Jati Diri 2

218 27 1
                                    

Apakah dia akan mati di sini? Pikiran itu sudah memenuhi benaknya.

"Bangun, Nduk! Ayo bangun!" suara itu terdengar bersama sentuhan lembut di lengannya.

"Om Surip?!" Lastri menatap tak percaya.

Lastri masih menatap tak percaya. Ini mimpinya, terlalu sering dia jatuh dalam mimpinya yang membuatnya sangat mengenalnya. Dan lelaki ini, bagaimana bisa ada di dalam mimpinya? Apakah ini juga hanya mimpi? Mimpi di dalam mimpi?

Lastri sungguh tak peduli. Jika ada seseorang yang dia harapkan ada di sisinya saat ini, orang itu adalah dia. Dan sekarang lelaki ini di sini, ini membuatnya lega. Tanpa sadar Lastri menangis senang.

“Ayo bangun! Tidak apa-apa,” sekali lagi Om Surip berkata. Tangannya menarik lengan Lastri, membantunya berdiri.

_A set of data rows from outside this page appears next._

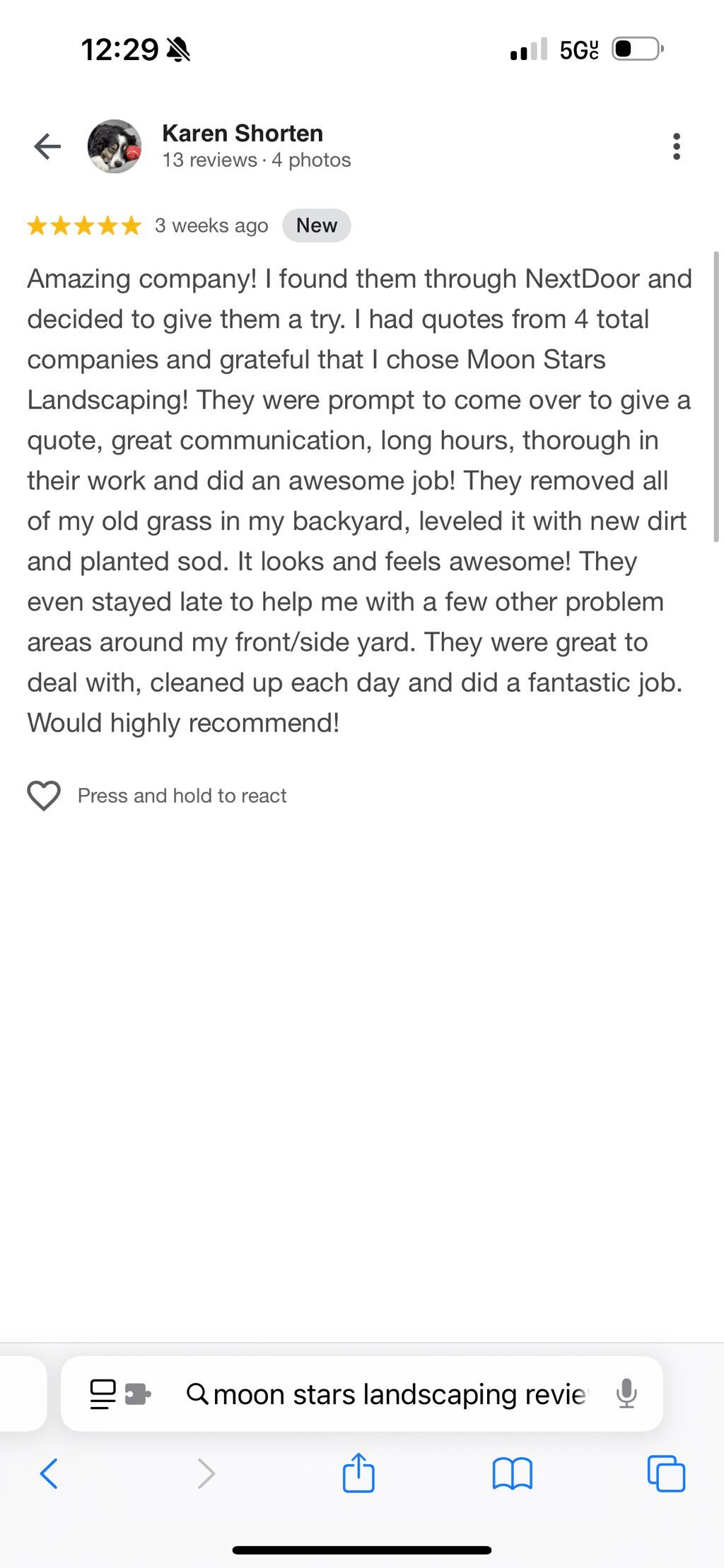The height and width of the screenshot is (1568, 724).
Task: Tap the extension puzzle icon in the address bar
Action: [138, 1393]
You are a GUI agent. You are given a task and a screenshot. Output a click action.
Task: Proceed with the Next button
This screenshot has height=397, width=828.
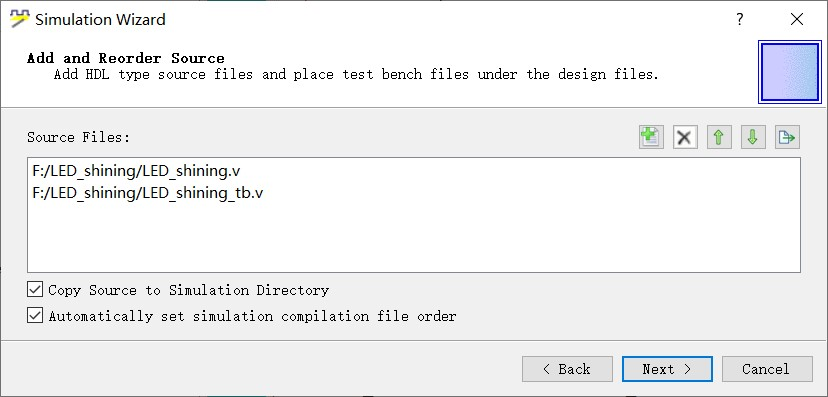pyautogui.click(x=667, y=369)

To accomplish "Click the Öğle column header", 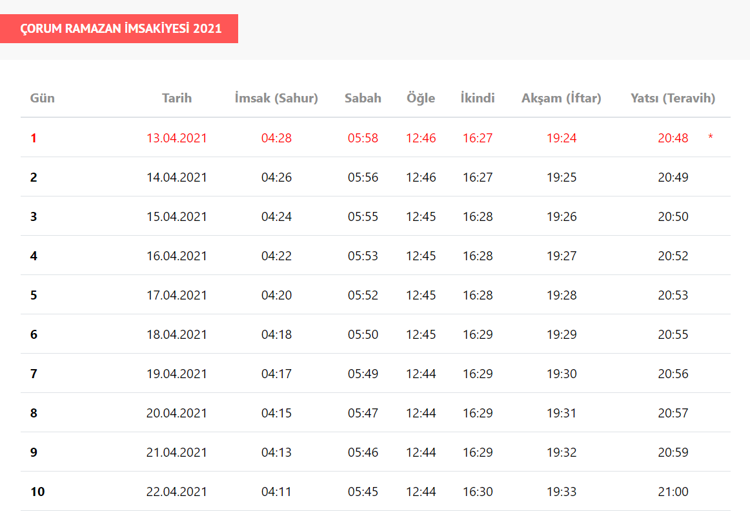I will click(421, 98).
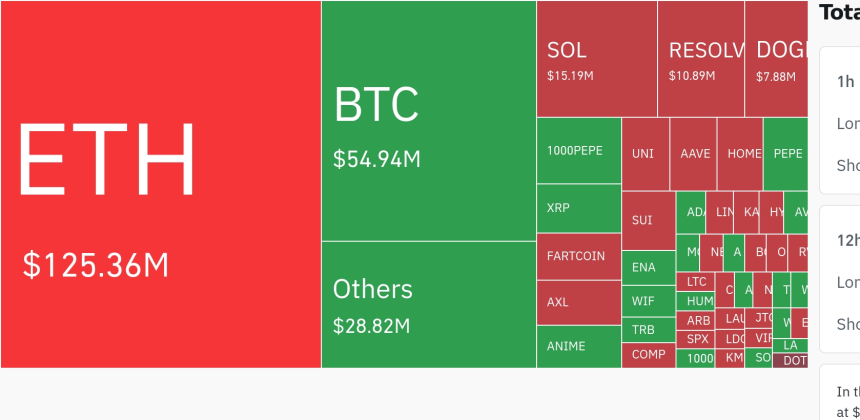Select the AAVE heatmap tile
Screen dimensions: 860x420
tap(693, 154)
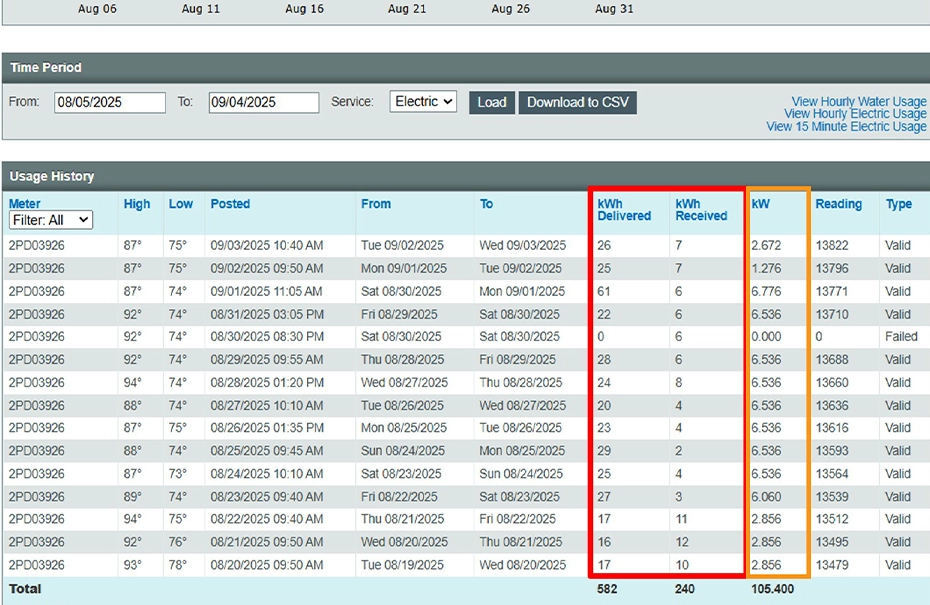This screenshot has height=605, width=930.
Task: Sort by Meter column header
Action: coord(25,204)
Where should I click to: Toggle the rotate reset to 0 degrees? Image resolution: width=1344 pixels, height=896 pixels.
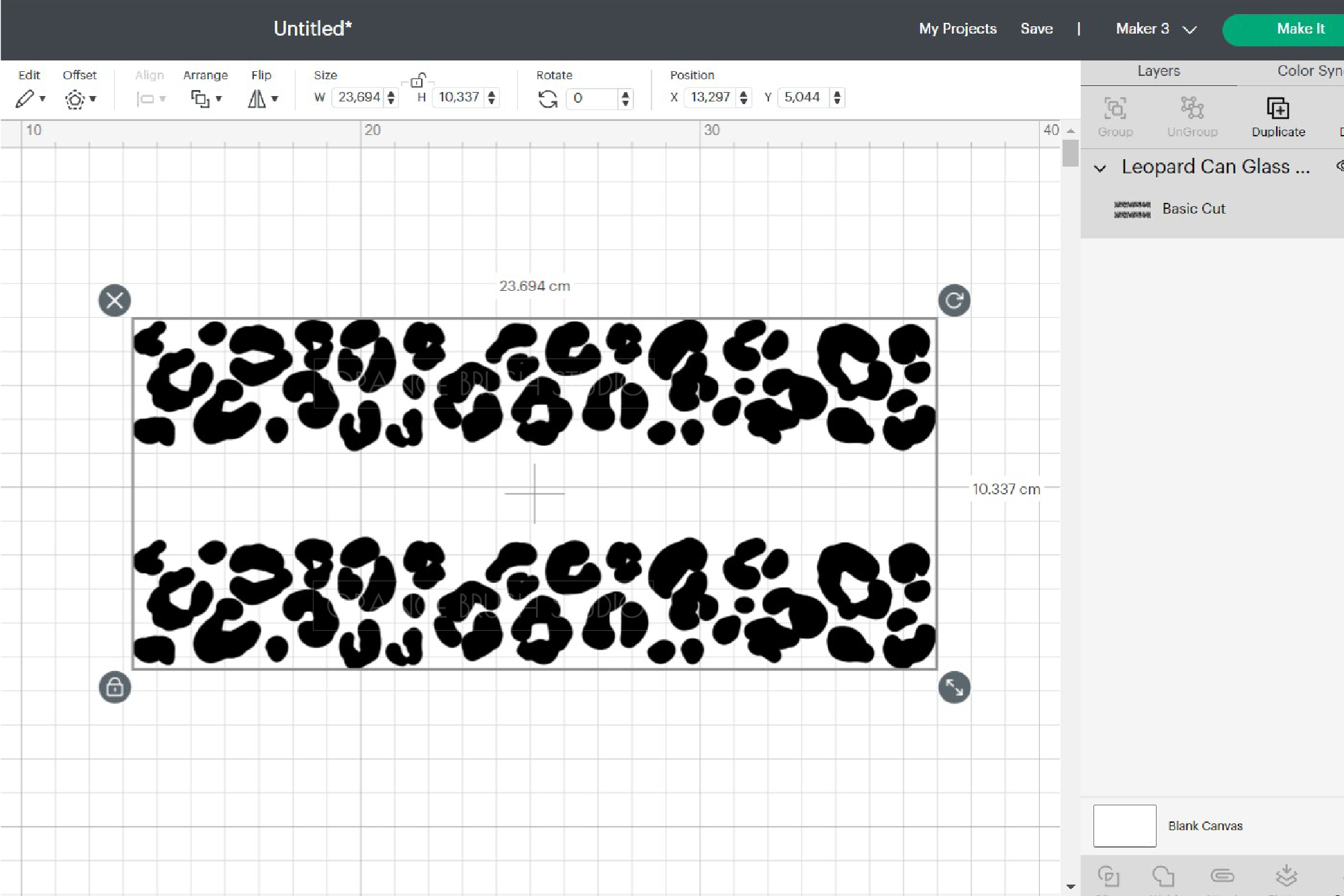[x=550, y=98]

Keadaan di sekelilingnya sudah kembali normal, setidaknya tanah di bawahnya tidak lagi berwarna hitam, dedaunan yang menguning sudah kembali menghijau, dan sekumpulan mayat hidup itu juga sudah menghilang.

“Kuatkan hati kamu. Dia datang.” Belum sempat Lastri mencerna apa yang baru saja terjadi, Om Surip kembali berkata. Tatapannya beralih ke arah di mana hampir bersamaan dengan munculnya Odelia.

“Siapa kamu?” wajah Odelia suram menatap Om Surip.

“Saya? Saya hanya orang tua.”

Ada jeda beberapa saat sebelum wajah suram itu dihiasi seringai dingin. “Jadi, kamu orangnya. Suka ikut campur urusan orang lain, sering tidak berakhir baik.”

“Terima kasih nasihatnya. Tapi, anak ini bukan orang lain.”

“Hahaha....” Odelia tertawa. “Apa kau tahu anak macam apa dia? Tidak ada yang bisa dibanggakan darinya. Bahkan orang tuanya sudah menyerah.”

Lastri tertunduk malu mendengarnya, tidak sedikit pun dia ingin membantah, Odelia sudah menilainya dengan benar. Dia memang bukan anak baik yang didambakan setiap orang tua.

“Saya tidak terkejut. Orang baik tidak mungkin mau bergaul denganmu.”

“Hahaha...” Sekali lagi Odelia tertawa. “Jangan bilang kamu rela mati untuknya.”

“Semuanya pada akhirnya akan mati.”

“Tapi, tidak semuanya akan mengalami kematian yang sangat menyakitkan.”

“Mungkin.” Tanpa sadar, tubuh Om Surip merinding.

“Untukmu, itu kepastian. Pergilah selagi bisa, rasa sakit itu terlalu mengerikan. Dia tidak pantas menerimanya.”

“Om.” Lastri menggenggam erat lengan Om Surip. Dia ketakutan, takut lelaki ini benar-benar akan meninggalkannya.

“Menurutmu saya bisa melakukannya?”

“Hahaha...” Untuk kesekian kalinya, Odelia tertawa. “Jadi orang baik memang selalu merepotkan. Terserah saja. Dia milikku. Kamu tahu tidak ada yang bisa mengubahnya.”

“Setidaknya, selama saya di sini, kamu tidak bisa melakukan apa-apa.”

Wajah dingin Odelia seketika kembali suram. “Saya akan memastikan kamu harus membayar mahal untuk menolongnya. Dan hanya kali ini kamu bisa menolongnya, kamu tidak memiliki kesempatan lain. Hahaha...” Odelia menghilang dari hadapan mereka. Suara tawanya terdengar semakin menjauh.

Ekspresi Om Surip mendingin, kengerian sekilas melintas di kedua matanya.

Horor yang tadi sudah hilang, kembali muncul usai tawa Odelia sempurna menghilang. Tanah di bawah mereka mulai menghitam perlahan, dedaunan di sekitar mereka mulai menguning, Lalu; tangan, kepala dan tubuh busuk, satu persatu merangkak keluar dari dalam tanah.